→ Aim of the task:
Rewrite the records starting with the line that contains "Tick the checkbox for row" and going on through the line that contains "click(224, 126)", replacing every "Image resolution" with "Screenshot resolution" and keeping everything else unchanged.

→ Material supplied:
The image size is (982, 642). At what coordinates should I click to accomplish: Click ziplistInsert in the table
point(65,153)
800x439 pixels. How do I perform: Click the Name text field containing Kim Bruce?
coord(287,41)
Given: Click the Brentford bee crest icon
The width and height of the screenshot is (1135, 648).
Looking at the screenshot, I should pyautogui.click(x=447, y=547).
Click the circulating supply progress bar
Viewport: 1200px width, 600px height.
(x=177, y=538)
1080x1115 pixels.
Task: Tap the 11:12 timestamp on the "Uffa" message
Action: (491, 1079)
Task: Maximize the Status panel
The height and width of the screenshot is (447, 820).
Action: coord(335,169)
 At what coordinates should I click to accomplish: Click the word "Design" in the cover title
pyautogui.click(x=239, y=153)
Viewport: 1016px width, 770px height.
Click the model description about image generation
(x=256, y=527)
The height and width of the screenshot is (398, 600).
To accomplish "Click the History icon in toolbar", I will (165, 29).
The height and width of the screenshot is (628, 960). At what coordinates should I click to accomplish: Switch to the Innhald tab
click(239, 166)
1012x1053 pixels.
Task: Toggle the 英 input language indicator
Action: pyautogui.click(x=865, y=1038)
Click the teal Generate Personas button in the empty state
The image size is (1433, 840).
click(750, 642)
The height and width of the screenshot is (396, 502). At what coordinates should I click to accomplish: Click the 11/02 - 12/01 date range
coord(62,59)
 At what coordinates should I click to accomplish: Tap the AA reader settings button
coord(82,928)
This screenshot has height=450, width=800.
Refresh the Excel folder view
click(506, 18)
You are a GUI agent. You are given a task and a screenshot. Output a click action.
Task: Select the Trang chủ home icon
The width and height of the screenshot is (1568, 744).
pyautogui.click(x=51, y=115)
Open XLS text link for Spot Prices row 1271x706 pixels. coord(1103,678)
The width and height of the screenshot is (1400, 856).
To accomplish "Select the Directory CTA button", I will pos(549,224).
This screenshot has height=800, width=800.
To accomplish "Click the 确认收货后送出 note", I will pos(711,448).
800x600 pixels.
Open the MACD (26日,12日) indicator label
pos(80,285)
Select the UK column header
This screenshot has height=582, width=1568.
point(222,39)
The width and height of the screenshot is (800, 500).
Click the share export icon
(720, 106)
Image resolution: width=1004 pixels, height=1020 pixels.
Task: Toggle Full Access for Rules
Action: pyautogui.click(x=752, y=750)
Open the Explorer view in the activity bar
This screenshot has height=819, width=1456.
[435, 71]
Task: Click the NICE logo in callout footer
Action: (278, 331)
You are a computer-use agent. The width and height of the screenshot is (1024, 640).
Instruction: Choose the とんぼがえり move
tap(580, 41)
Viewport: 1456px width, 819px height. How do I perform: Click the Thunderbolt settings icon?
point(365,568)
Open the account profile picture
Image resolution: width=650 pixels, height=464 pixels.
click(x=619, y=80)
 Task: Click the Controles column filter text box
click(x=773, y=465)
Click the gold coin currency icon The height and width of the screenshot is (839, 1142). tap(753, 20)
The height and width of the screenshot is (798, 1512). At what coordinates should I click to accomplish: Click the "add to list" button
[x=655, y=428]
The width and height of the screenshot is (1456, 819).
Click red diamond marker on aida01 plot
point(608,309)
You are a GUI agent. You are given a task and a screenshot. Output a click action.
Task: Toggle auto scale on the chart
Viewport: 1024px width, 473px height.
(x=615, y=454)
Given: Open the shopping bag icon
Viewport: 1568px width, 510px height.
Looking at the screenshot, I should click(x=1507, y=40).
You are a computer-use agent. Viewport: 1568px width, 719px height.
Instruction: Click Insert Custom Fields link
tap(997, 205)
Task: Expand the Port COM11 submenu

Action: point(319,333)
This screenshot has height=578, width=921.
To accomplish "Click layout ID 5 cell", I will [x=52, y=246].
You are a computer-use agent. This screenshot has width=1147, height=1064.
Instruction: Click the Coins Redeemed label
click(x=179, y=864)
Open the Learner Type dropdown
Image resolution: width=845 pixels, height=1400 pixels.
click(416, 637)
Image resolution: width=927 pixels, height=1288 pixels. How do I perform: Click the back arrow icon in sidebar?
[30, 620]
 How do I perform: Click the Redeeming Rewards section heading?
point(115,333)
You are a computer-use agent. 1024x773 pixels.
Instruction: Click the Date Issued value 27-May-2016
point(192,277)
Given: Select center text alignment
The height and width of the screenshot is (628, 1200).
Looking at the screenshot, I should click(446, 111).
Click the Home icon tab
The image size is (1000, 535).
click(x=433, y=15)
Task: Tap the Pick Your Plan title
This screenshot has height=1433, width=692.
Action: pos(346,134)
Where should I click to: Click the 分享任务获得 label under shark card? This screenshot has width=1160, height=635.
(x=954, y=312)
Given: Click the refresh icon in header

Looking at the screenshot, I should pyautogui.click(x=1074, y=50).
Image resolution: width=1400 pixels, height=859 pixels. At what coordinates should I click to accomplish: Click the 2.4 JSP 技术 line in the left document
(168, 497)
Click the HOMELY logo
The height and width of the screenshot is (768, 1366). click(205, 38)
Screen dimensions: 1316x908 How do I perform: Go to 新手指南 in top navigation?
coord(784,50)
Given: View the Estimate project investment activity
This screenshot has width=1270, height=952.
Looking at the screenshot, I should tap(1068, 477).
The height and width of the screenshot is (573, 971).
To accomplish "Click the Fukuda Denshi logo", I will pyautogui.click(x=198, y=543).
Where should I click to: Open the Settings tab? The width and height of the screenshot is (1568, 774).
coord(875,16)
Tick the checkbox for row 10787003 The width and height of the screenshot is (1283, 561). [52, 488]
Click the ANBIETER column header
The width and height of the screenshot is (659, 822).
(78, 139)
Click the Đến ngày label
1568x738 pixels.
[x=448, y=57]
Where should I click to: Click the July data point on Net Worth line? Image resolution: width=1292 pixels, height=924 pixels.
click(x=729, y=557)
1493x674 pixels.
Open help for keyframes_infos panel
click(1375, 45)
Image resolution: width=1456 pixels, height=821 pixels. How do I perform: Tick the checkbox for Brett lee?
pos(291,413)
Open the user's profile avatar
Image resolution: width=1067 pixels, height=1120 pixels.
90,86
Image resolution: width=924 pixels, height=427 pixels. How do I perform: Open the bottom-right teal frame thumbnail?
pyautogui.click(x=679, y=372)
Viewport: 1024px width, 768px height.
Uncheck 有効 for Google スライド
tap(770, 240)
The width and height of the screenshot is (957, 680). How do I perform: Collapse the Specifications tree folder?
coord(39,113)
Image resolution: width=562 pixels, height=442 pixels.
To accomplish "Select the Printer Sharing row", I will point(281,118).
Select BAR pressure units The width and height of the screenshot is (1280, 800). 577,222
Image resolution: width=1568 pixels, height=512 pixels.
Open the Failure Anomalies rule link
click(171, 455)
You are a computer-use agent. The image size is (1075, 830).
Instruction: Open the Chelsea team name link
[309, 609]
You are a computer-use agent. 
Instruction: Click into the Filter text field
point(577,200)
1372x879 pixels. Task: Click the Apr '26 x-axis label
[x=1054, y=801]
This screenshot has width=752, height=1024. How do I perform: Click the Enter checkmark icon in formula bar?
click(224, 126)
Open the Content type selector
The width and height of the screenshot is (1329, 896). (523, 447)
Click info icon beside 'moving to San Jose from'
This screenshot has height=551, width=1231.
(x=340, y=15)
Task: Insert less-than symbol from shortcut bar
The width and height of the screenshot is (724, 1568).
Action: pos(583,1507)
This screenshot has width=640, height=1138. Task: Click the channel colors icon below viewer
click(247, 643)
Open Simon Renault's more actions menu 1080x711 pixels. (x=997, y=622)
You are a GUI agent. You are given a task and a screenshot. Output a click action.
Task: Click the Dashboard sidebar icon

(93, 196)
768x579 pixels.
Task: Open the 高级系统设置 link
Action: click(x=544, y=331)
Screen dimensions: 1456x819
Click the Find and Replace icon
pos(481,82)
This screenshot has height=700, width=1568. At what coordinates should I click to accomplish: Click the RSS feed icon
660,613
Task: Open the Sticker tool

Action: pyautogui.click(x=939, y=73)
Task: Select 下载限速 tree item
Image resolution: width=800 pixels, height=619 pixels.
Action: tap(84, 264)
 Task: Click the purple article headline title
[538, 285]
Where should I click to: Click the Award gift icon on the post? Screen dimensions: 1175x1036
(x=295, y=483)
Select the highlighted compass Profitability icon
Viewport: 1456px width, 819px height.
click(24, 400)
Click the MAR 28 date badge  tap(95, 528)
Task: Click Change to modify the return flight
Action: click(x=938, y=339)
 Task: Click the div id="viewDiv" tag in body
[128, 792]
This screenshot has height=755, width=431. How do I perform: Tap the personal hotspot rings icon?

→ Expected answer:
Tick the checkbox for row 10787003 The width and height of the screenshot is (1283, 561). [52, 488]
Click the ANBIETER column header
The width and height of the screenshot is (659, 822).
(78, 139)
Click the Đến ngày label
1568x738 pixels.
[x=448, y=57]
Where should I click to: Click the July data point on Net Worth line? Screenshot resolution: width=1292 pixels, height=924 pixels.
click(x=729, y=557)
1493x674 pixels.
Open help for keyframes_infos panel
click(1375, 45)
Screenshot resolution: width=1456 pixels, height=821 pixels. How do I perform: Tick the checkbox for Brett lee?
pos(291,413)
Open the user's profile avatar
Screenshot resolution: width=1067 pixels, height=1120 pixels.
90,86
Screenshot resolution: width=924 pixels, height=427 pixels. How do I perform: Open the bottom-right teal frame thumbnail?
pyautogui.click(x=679, y=372)
Viewport: 1024px width, 768px height.
Uncheck 有効 for Google スライド
tap(770, 240)
The width and height of the screenshot is (957, 680). How do I perform: Collapse the Specifications tree folder?
coord(39,113)
Screenshot resolution: width=562 pixels, height=442 pixels.
To accomplish "Select the Printer Sharing row", I will point(281,118).
Select BAR pressure units The width and height of the screenshot is (1280, 800). 577,222
Screenshot resolution: width=1568 pixels, height=512 pixels.
Open the Failure Anomalies rule link
click(171, 455)
You are a computer-use agent. The image size is (1075, 830).
Instruction: Open the Chelsea team name link
[309, 609]
You are a computer-use agent. 
Instruction: Click into the Filter text field
point(577,200)
1372x879 pixels. Task: Click the Apr '26 x-axis label
[x=1054, y=801]
This screenshot has width=752, height=1024. How do I perform: Click the Enter checkmark icon in formula bar?
click(224, 126)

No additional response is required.